Try it: Nothing but the lines from the one including "Open the circular profile avatar picture" through the last line of the entries, restated exactly, should appear in the answer; omit the pictures.

---------- Source information

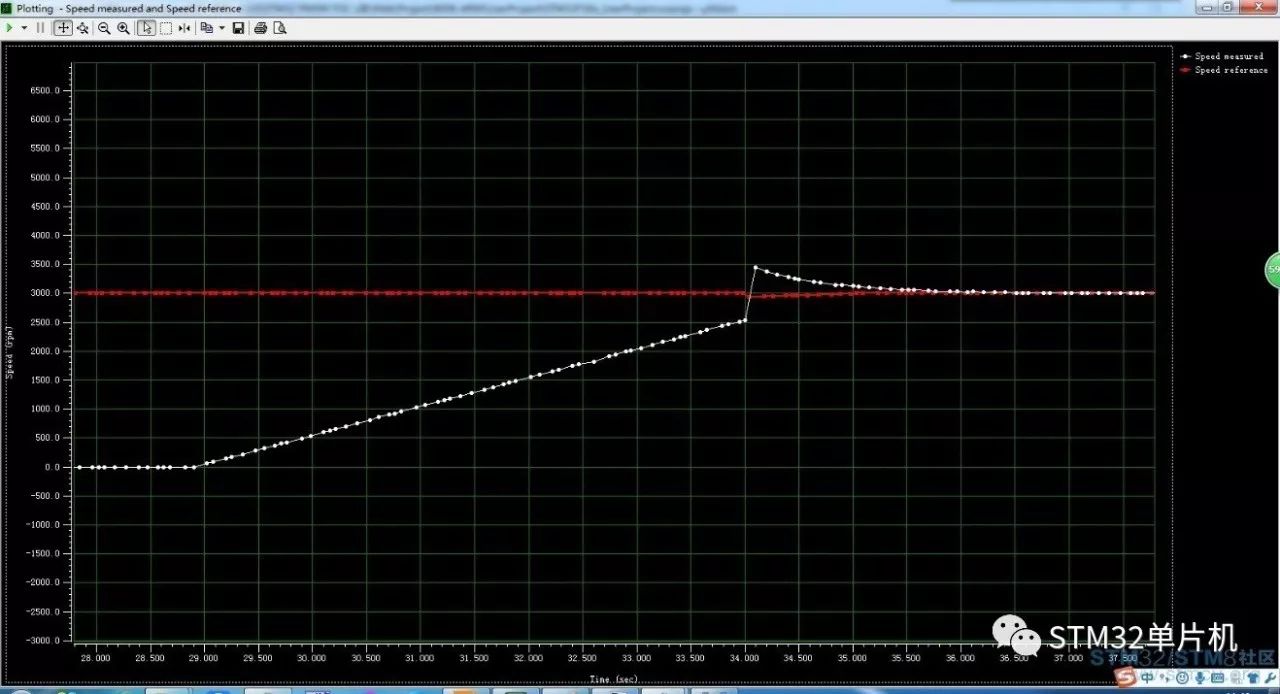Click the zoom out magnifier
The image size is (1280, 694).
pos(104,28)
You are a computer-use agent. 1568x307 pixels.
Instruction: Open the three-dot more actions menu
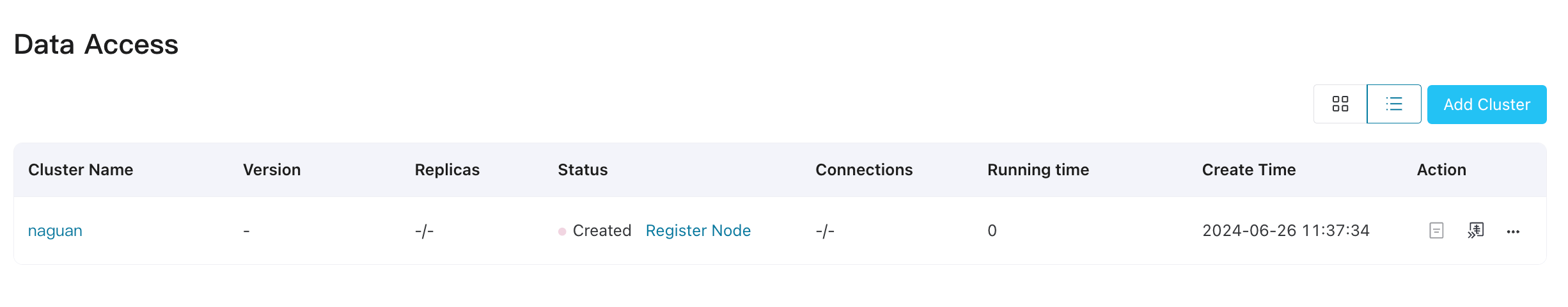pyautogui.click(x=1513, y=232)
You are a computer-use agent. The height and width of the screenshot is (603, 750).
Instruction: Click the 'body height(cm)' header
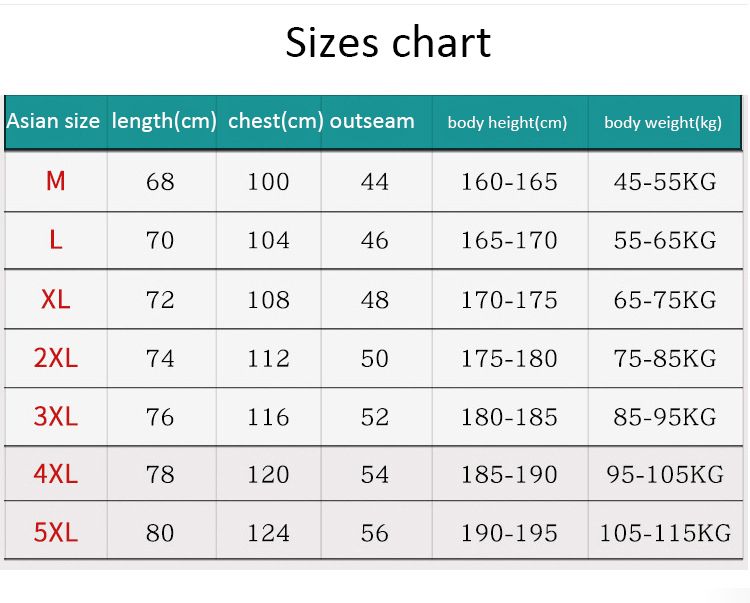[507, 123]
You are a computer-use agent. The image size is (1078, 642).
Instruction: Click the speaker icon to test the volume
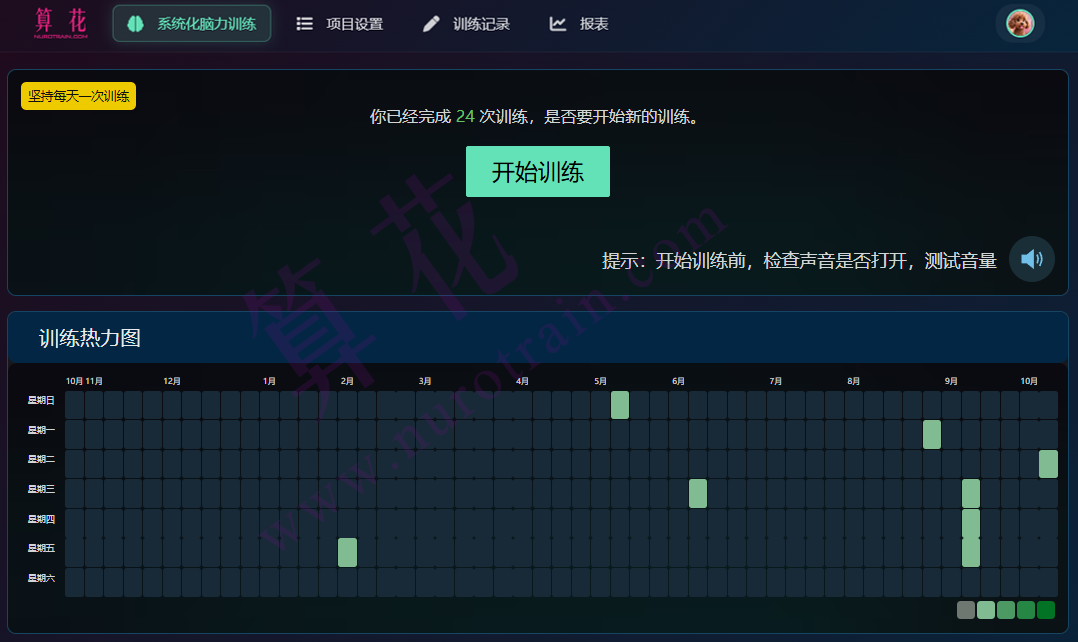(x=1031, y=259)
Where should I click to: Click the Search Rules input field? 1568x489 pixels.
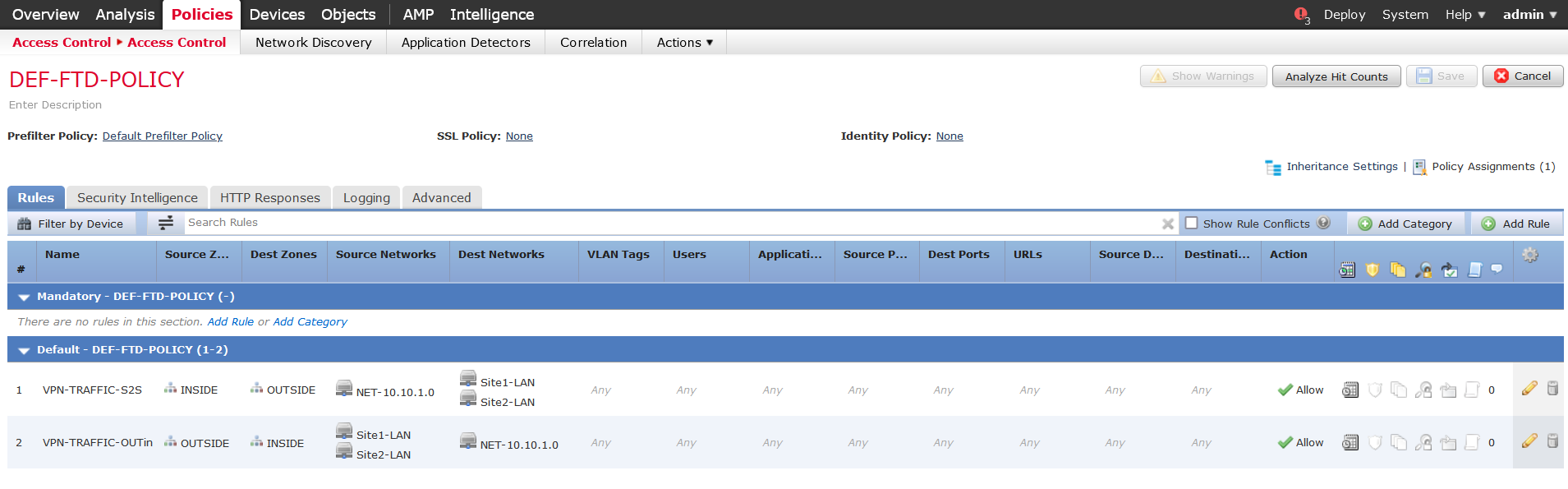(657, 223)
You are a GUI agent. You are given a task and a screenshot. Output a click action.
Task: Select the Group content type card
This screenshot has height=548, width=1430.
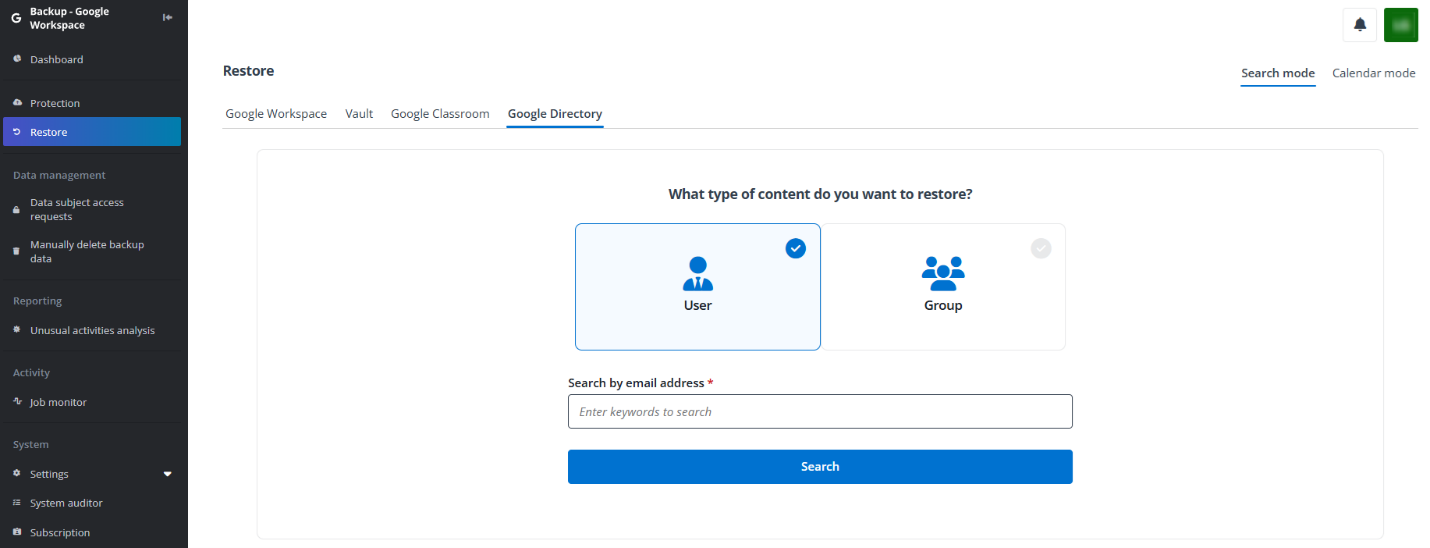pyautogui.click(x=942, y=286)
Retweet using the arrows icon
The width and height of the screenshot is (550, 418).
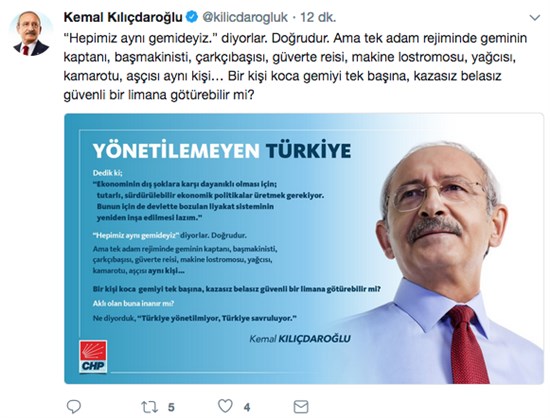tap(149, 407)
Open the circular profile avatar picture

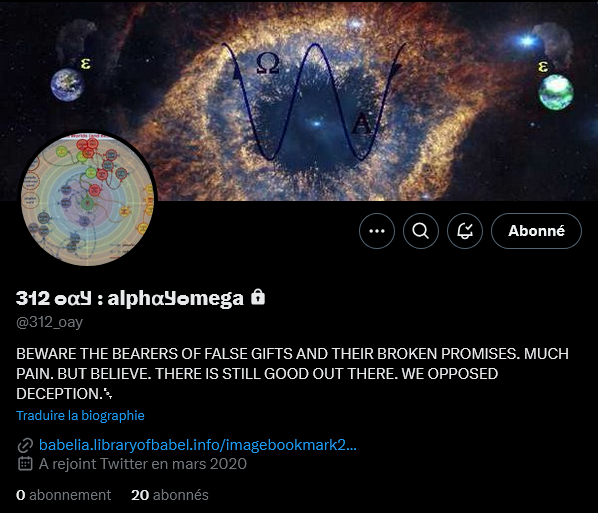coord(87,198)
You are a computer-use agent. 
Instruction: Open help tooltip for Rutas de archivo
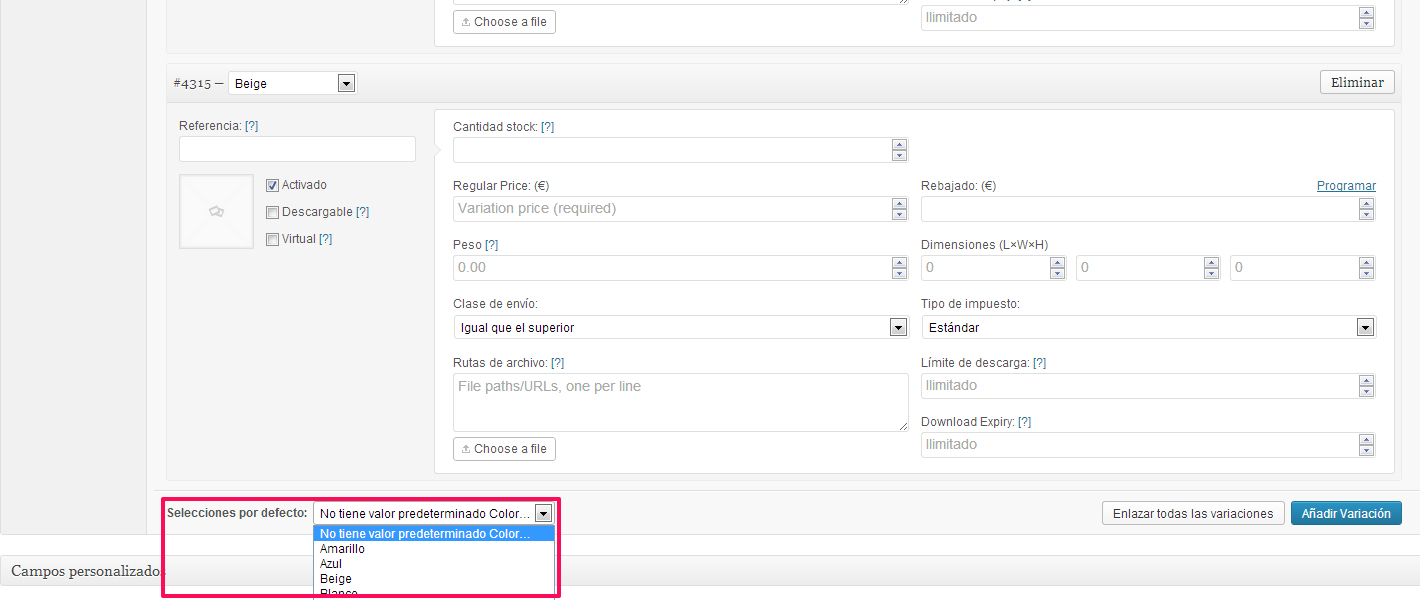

--------------------

Answer space:
Open the circular profile avatar picture

coord(87,198)
You are a computer-use agent. 
Instruction: Open help tooltip for Rutas de archivo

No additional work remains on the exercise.